■ Work item ■
Check the records below line by line for the string "agent". Give the number of lines that contain it and nothing else.

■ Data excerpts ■
- - - - - - -
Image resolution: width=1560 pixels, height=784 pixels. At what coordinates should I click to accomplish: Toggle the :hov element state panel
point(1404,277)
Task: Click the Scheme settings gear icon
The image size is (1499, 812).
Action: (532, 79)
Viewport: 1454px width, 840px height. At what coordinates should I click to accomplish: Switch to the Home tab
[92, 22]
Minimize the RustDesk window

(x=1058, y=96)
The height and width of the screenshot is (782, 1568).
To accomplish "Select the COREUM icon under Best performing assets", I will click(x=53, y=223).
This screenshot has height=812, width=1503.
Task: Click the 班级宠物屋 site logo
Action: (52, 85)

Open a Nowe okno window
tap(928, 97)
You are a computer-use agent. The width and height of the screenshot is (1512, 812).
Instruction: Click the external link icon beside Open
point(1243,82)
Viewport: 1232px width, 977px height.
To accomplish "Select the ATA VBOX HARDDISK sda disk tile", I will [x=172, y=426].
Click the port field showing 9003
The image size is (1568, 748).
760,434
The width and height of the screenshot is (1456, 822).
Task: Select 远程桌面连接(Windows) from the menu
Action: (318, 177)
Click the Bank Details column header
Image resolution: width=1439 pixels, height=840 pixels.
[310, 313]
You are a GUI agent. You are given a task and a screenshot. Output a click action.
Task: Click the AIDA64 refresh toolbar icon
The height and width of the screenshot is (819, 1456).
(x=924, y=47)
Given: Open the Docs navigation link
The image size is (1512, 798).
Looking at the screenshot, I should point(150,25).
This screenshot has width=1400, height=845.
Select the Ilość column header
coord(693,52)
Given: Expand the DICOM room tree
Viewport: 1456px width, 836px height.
- - - - - - -
■ Problem solution ■
2